Données de travail
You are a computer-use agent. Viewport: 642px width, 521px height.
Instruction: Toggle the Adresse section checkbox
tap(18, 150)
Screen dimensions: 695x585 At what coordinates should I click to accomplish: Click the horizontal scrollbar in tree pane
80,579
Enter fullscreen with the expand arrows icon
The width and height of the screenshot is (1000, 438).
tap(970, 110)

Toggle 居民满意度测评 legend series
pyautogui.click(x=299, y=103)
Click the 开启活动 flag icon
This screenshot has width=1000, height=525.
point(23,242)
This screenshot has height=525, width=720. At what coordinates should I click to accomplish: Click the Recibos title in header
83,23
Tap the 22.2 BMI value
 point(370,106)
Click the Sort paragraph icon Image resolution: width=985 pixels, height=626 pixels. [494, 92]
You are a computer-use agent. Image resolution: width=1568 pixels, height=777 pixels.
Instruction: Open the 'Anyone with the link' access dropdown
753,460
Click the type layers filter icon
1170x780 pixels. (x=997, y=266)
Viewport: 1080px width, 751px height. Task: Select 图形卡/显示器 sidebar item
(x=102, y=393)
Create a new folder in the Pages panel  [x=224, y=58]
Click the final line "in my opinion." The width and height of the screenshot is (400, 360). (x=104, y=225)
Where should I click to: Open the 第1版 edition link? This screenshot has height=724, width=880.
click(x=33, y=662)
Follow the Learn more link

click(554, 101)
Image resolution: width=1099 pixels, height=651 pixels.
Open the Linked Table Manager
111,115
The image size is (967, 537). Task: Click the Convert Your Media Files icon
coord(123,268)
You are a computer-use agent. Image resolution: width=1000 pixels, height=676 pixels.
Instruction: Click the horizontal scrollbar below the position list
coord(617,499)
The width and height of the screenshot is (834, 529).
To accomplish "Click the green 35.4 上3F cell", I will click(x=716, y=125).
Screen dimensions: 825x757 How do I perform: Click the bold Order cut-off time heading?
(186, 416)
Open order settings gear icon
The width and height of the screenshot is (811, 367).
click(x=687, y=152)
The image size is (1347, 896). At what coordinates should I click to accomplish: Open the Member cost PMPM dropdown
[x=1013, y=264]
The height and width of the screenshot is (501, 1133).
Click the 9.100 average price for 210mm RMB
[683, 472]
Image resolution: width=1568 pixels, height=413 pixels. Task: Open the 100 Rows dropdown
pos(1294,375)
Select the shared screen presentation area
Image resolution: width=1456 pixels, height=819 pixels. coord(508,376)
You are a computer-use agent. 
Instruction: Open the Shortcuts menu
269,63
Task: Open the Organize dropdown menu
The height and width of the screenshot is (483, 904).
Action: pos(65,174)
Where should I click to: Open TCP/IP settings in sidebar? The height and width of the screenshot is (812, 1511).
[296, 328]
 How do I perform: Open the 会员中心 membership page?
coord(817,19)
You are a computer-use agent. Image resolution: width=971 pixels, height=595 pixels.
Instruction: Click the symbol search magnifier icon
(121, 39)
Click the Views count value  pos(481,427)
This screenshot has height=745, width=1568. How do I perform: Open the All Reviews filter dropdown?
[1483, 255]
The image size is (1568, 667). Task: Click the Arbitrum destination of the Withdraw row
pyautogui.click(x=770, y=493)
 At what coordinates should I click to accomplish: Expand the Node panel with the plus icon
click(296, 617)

Objectif
Recopiez à l'identique les lignes des enregistrements, du début jusqu'à la ligne contenant « coord(123,268) » incluse.

Solution détaillée
You are a computer-use agent. Viewport: 642px width, 521px height.
Instruction: Toggle the Adresse section checkbox
tap(18, 150)
Screen dimensions: 695x585 At what coordinates should I click to accomplish: Click the horizontal scrollbar in tree pane
80,579
Enter fullscreen with the expand arrows icon
The width and height of the screenshot is (1000, 438).
tap(970, 110)

Toggle 居民满意度测评 legend series
pyautogui.click(x=299, y=103)
Click the 开启活动 flag icon
This screenshot has width=1000, height=525.
point(23,242)
This screenshot has height=525, width=720. At what coordinates should I click to accomplish: Click the Recibos title in header
83,23
Tap the 22.2 BMI value
 point(370,106)
Click the Sort paragraph icon Image resolution: width=985 pixels, height=626 pixels. [494, 92]
You are a computer-use agent. Image resolution: width=1568 pixels, height=777 pixels.
Instruction: Open the 'Anyone with the link' access dropdown
753,460
Click the type layers filter icon
1170x780 pixels. (x=997, y=266)
Viewport: 1080px width, 751px height. Task: Select 图形卡/显示器 sidebar item
(x=102, y=393)
Create a new folder in the Pages panel  [x=224, y=58]
Click the final line "in my opinion." The width and height of the screenshot is (400, 360). (x=104, y=225)
Where should I click to: Open the 第1版 edition link? This screenshot has height=724, width=880.
click(x=33, y=662)
Follow the Learn more link

click(554, 101)
Image resolution: width=1099 pixels, height=651 pixels.
Open the Linked Table Manager
111,115
The image size is (967, 537). Task: Click the Convert Your Media Files icon
coord(123,268)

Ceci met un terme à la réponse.